Ok. Huh. Where to start here...
I understand the hometown paper needed to fill space in its entertainment section. The university's not in session, and there isn't much going on, so I completely understand why the editor would be grasping for any news he or she could find. No big surprise the paper ran the story.
But where do you hear about twins that (*sigh*) graduated from (*sigh*) the American Boychoir School? (Does that school's name remind anyone else of Motherboy?) All signs point to the twins' mother.
MOTHER: You kids! I'm so proud of you kids!
TWINS: Thanks Mommy.
MOTHER: I'm calling the newspaper! The whole town should know about you two!
TWINS: Okay Mommy.
MOTHER: Everybody's going to be so impressed! We'll get them to take a publicity photo, and you'll be the most popular kids in junior high next year!

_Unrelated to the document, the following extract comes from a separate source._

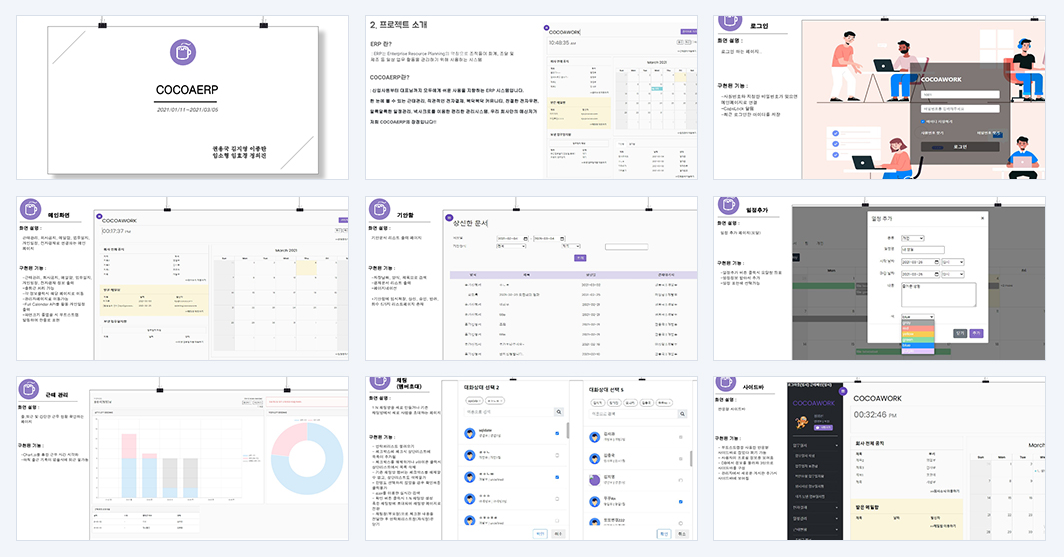
Task: Open the start time dropdown beside start date
Action: click(953, 262)
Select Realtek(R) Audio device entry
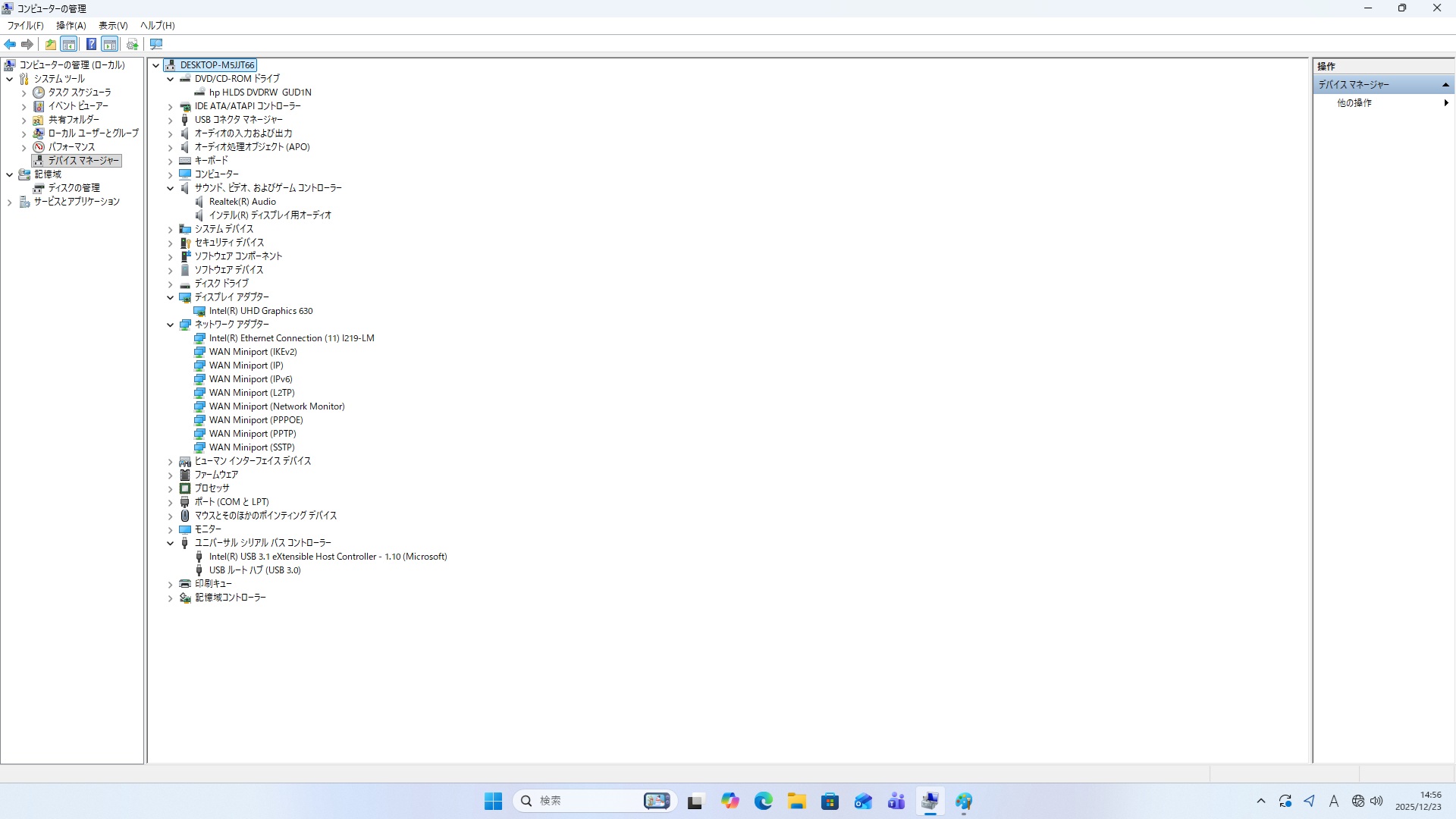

TWINS: Are you sure, Mommy? Are you sure the kids -- and the whole town, I guess -- won't see us captured in our most awkward years, dismiss us as geeks, and administer a beating or two?
MOTHER: Oh, heavens no! Your Mommy knows what's "cool" these days! When you go to the photo shoot, just make sure you both wear the high-tech digital watches I gave you for Christmas -- that'll show 'em all that you're no "squares"!
TWINS: Okay Mommy.
MOTHER: It's weird that you two both say the same sentences at the same time.
TWINS: Yeah. I guess it was easier than breaking us up into Twin #1 and Twin #2, or assigning us arbitrary names, or whatever.
MOTHER: Yeah.
Sorry, twins. This probably wasn't your fault. The bright side is that you'll look back on this and laugh one day. "One day" being a day no sooner than 30 years in the future, after you've locked your mother in a 60 Minutes nursing home.
Yep, soon you'll look back on this strange experience like your very own Motherboy.